The margin was only 1%, but the outcome was dramatic. Voters, mostly from the Front Range, endorsed Proposition 114 to reintroduce wolves in Colorado beginning in 2023.
The campaigns on both sides were heated. Then, once the votes were tallied and the measure squeaked by, most city folk moved on to think about other things, like protesting school board meetings or picketing health departments.
Western Slope ranchers were left to deal with the fallout.
Now, I’m just guessing here, but despite the concerns expressed by ranchers back in 2020, I don’t think many voters were prepared for the gory photos that accompanied Jennifer Brown’s recent story about wolf predation in Walden.
I mean, that’s a lot of blood in the snow. Most voters weren’t picturing that when they voted for wolf reintroduction.
They were envisioning something more like the poetic videos of the lush scenes in Yellowstone National Park, where wolves brought from Canada in the 1990s helped bring the ecosystem into balance by reducing the over-population of elk and allowing forests, streams, fish and birds to thrive again.
That was clearly their objective.
And even if the sight of dismembered cattle in Jennifer’s story was pretty upsetting, not everybody is convinced that wolves are really that big a deal.
Data from the U.S. Department of Agriculture support their case.
The research from 2015 found that while wolves killed 10,165 head of cattle across the country, that was far less than the 13,384 killed by mountain lions, the 143,731 by coyotes and 34,656 killed by, um, birds.
Dogs killed a whopping 20,477 head of cattle that year, for what it’s worth.
Still, the Gittlesons in Walden and other ranchers on the Western Slope, who already struggle with the effects on their livelihoods of birds, dogs, coyotes, mountain lions, climate change and their most savage predator, the ruthless consolidation in the meat industry, need a hand in dealing with wolves.
Since we voted for Proposition 114, that seems like the least we can do.
But it won’t come cheap.
Installing electric fences around huge swaths of land and hiring range-riders to chase wolves away from livestock, especially during calving season, are two ideas under consideration by wildlife officials. Both measures are more expensive than an average rancher can afford and well beyond the meager wildlife management budgets outlined in the ballot measure.
The deterrents only work if all the ranchers employ them. Otherwise, the wolves will just move on to the next stand of grazing cattle over the hill and belly up to the unprotected beef buffet.
And even if these tactics work for a while, wolves are known to be extraordinarily clever and adaptable, so such nonlethal measures may just be temporary Band-aids.
Compensating ranchers for cattle lost to protected wolves would add even more to the cost of the program.
Clearly, the wolves that slaughtered cattle and dogs on the Gittleson ranch were not part of the Colorado reintroduction program, which is still only in the planning phase. These wolves walked into the state from Wyoming, likely the offspring of the Canadian transplants.
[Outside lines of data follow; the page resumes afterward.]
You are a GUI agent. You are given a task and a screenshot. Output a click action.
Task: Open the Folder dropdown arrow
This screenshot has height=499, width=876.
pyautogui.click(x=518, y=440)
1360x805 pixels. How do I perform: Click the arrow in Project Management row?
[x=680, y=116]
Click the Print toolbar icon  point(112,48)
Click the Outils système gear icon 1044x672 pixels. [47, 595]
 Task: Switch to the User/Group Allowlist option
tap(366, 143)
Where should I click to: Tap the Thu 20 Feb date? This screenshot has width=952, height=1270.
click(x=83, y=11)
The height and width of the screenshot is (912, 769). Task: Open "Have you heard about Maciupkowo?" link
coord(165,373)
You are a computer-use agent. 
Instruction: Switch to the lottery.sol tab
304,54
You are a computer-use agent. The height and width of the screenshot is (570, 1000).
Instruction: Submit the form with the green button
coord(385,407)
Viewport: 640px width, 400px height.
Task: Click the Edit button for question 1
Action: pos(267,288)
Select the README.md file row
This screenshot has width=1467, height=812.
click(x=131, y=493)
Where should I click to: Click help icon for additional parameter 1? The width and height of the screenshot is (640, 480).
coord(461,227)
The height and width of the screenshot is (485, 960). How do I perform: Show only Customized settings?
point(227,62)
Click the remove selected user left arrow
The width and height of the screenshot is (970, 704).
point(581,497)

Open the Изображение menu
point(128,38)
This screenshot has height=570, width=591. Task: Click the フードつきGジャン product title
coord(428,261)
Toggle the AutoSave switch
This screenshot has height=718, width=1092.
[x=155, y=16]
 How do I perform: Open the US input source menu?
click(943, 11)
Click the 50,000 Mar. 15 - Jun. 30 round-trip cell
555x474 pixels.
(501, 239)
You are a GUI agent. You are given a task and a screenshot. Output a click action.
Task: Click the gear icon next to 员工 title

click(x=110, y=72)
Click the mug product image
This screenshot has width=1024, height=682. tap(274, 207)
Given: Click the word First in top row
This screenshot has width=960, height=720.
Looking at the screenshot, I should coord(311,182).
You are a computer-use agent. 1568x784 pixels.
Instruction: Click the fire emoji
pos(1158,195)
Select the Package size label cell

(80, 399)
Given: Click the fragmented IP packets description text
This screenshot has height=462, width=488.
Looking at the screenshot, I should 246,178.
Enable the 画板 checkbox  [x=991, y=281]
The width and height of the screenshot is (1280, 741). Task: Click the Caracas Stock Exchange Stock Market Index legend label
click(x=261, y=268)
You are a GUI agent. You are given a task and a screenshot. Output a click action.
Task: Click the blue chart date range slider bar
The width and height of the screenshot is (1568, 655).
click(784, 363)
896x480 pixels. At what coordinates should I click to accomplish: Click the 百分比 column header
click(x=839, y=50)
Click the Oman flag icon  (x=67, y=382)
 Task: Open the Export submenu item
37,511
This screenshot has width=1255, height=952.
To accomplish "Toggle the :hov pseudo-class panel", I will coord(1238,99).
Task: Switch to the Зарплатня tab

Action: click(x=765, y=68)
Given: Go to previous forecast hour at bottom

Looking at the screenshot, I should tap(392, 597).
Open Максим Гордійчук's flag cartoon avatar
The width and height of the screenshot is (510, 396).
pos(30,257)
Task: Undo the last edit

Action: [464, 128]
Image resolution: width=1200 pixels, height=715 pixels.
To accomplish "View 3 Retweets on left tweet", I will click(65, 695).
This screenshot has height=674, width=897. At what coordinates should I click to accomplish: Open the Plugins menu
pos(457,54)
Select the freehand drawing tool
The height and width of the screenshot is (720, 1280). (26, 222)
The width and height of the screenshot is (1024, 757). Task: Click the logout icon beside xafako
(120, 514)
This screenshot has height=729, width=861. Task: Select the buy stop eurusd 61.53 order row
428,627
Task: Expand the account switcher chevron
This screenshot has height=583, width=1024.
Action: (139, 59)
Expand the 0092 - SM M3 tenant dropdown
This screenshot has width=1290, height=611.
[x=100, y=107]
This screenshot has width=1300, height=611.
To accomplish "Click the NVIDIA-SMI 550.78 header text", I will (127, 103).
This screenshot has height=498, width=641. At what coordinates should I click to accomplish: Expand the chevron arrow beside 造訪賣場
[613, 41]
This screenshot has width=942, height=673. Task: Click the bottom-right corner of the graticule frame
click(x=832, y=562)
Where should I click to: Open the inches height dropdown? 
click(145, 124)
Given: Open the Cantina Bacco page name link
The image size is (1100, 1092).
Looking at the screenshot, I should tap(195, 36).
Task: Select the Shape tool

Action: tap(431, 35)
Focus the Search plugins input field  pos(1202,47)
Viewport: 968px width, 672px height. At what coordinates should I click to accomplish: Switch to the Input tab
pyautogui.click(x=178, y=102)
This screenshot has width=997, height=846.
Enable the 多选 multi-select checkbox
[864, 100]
And many ranchers who opposed Proposition 114 argued at the time that wolves already were arriving here on their own and would gradually increase in numbers to begin to restore the ecological balance without the blunt instrument of a reintroduction program.
The ranchers expressed — not necessarily confidence — but at least a hope that a small, slow-growing population of wolves could develop a pattern of filling their bellies on the plentiful elk and deer and leaving the cattle for human carnivores to devour.
But wildlife managers worry that few in Colorado understand how different the situation is compared to that of Montana, Idaho and Wyoming.
Here, public lands are more fragmented and there’s more development than in other Western states. Ranches are often right next to state and federal public lands and as a result herds of elk, deer and antelope graze alongside cattle. Highways keep wildlife from moving freely, encouraging them to cluster near livestock.
In addition, every weekend millions of people travel to the Western Slope for recreation, disrupting the wild habitat and the natural patterns of wildlife.
Given those factors, you can hardly blame a self-respecting wolf for deciding, what the heck, forget the elk. Tonight, it’s beef that’s what’s for dinner.
While it’s unlikely that a measure to cancel Prop 114 will find its way to the ballot, we can expect wolf reintroduction to be bloodier, more complicated — and a whole lot more expensive — than anybody anticipated back in 2020.
Restoring the ecosystem comes at a cost.
The Gittlesons are among first of many to pay the price.
Diane Carman is a Denver communications consultant.